WebRender capture infrastructure
For over a year now, I’ve been hacking on WebRender. It was born in Servo as an experimental way to batch the painting and compositing of the web content on GPU. Today it’s a solid piece of engineering that’s going to mainline Firefox as the next big Rust-written component within the Quantum project. You can read more about WebRender on our team’s blog as well as this wonderfully illustrated article by Lin Clark.
WebRender pipeline
The way input data reaches the screen crosses a number of steps, or levels. Each following level gets conceptually closer to the GPU, and the end result is a sequence of OpenGL commands:
- On the user side, there is some representation of the workloads that gets transcribed into calls to
DisplayListBuilder
methods. The result, in a shape of serialized DLs (BuiltDisplayList
, or “display lists”) is sent to RB (RenderBackend
). - On the RB side, there are scenes (
Scene
) and resources (ImageResource
,FontTemplate
,FontInstance
, etc). The main task of RB is to build those scenes into tiling frames and cull everything that can be culled. Scene building involves computing all the transforms and bounds of the clip-scroll tree, populating GPU data for instances, batching and re-ordering draw calls, etc. - The rendered document (as a result of the previous step) is mostly represented by a render task tree. Some of the tasks are about drawing batched primitives, some are filters and composition operations. The produced task tree depends on cached resources, re-used render tasks from previous frames, and GPU cache. The latter is a giant blob of data that mixes all the parameters needed by shaders to draw primitives.
Renderer
traverses the tasks and issues OpenGL commands, eventually showing up on screen.
Bug hunting
If there’s something weird… And it don’t look good… Who you gonna call?.. W-R-Capture!

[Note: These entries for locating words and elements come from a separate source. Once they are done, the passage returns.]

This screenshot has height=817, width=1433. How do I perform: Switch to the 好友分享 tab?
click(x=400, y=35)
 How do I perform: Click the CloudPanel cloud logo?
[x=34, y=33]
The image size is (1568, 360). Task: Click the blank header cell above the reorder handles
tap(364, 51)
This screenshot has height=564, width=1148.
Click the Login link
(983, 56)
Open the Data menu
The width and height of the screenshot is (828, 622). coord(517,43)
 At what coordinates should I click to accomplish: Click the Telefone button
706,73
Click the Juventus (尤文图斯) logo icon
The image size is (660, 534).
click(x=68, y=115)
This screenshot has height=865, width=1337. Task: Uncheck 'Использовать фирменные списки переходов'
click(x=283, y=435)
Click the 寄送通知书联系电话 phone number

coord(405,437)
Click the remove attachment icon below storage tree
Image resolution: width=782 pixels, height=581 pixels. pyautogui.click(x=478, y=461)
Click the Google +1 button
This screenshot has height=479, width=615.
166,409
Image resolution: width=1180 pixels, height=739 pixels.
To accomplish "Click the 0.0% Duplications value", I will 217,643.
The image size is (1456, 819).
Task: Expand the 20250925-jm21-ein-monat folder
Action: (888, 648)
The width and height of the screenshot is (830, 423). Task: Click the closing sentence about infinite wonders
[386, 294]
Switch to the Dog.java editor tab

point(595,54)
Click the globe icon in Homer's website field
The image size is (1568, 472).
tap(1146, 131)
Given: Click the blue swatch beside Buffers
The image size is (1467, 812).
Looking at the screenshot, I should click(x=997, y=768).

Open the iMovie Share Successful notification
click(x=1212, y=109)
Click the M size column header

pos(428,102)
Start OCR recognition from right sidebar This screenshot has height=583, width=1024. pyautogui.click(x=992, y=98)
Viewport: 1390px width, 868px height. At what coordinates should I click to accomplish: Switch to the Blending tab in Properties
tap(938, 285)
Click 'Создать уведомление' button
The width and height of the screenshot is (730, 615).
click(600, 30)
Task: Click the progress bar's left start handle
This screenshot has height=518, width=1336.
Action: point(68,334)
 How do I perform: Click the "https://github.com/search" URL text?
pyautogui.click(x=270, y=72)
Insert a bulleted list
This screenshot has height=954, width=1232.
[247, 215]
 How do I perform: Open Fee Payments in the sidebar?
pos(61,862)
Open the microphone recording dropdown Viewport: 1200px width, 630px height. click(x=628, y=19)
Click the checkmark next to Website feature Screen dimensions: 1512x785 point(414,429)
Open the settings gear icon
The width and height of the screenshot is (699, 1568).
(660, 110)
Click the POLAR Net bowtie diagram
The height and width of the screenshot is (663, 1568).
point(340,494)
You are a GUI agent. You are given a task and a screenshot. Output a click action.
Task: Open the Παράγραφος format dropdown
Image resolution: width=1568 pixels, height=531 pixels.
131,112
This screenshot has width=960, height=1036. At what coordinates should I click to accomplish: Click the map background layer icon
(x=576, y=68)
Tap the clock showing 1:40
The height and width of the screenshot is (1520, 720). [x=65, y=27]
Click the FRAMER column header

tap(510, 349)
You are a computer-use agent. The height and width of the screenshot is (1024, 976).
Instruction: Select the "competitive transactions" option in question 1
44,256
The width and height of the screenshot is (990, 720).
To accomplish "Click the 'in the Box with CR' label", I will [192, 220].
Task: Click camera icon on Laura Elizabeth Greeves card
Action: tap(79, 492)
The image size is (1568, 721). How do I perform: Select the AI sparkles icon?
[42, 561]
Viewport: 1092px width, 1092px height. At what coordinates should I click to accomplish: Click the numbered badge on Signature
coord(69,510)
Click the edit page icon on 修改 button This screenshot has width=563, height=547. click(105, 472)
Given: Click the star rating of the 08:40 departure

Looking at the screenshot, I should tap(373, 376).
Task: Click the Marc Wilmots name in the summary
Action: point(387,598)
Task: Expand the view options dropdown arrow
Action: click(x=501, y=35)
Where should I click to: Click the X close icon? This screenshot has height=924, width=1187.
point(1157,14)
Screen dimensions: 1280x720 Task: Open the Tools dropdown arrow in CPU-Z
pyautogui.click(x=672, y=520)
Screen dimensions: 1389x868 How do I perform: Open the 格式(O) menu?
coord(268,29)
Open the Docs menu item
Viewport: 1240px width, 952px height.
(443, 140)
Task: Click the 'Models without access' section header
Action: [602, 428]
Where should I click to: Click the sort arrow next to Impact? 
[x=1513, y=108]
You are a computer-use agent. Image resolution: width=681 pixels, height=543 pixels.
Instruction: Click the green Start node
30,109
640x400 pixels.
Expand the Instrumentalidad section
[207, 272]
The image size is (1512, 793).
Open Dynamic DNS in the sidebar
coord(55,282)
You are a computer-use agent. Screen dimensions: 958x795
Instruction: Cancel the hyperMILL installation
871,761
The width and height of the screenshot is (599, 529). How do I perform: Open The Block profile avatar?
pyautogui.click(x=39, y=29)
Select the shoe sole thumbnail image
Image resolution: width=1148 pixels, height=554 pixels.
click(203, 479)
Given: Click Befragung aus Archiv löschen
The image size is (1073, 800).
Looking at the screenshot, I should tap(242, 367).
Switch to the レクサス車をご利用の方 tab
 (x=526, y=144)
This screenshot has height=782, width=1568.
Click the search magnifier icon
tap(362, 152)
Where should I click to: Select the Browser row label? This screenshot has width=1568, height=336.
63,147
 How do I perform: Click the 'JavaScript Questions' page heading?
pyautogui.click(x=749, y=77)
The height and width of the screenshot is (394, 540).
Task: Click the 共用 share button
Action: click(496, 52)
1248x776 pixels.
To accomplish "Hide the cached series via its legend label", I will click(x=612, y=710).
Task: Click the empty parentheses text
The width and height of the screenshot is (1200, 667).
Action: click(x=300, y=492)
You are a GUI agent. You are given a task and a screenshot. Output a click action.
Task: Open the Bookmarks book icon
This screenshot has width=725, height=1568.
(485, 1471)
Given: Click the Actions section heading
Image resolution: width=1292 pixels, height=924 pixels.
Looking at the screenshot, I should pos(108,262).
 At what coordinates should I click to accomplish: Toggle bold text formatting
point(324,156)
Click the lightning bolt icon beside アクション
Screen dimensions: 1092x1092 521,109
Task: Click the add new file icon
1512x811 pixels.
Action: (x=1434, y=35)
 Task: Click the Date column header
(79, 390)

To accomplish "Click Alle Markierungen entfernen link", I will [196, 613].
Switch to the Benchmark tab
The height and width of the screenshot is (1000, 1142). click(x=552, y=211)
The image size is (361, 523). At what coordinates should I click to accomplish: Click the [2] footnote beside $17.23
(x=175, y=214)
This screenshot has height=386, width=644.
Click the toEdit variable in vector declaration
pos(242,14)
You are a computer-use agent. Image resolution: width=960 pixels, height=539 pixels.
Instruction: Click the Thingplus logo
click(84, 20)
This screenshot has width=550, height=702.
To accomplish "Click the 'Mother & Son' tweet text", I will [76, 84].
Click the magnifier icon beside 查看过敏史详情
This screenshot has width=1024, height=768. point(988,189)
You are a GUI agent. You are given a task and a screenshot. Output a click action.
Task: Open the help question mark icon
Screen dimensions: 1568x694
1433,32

Rust eliminates a fair share of most annoying and dangerous issues related to memory and low-level resource management. The strong type system helps us being confident about jumping between coordinate systems, handling large enumerations, and generally enforcing the logic invariants if the internal API bits. However, the higher level logical errors are still possible, and happen all the time. Once we raise above the expressiveness capability of Rust, we only have our common sense to rely on. And of course, powerful debugging tools!
A logic error may occur on one of the described levels, causing havoc and eventually manifesting in panics, flickering, and other glitches. Processing data from one level to the next is not a pure function: there is a lot of context getting mixed in the process, e.g. images from other tabs in the texture cache, fonts and glyphs, allocation of render task surfaces, free lists structure, and so on. Our capability to investigate and eliminate the issues depends on the ability to consistently reproduce the affected workloads on multiple levels.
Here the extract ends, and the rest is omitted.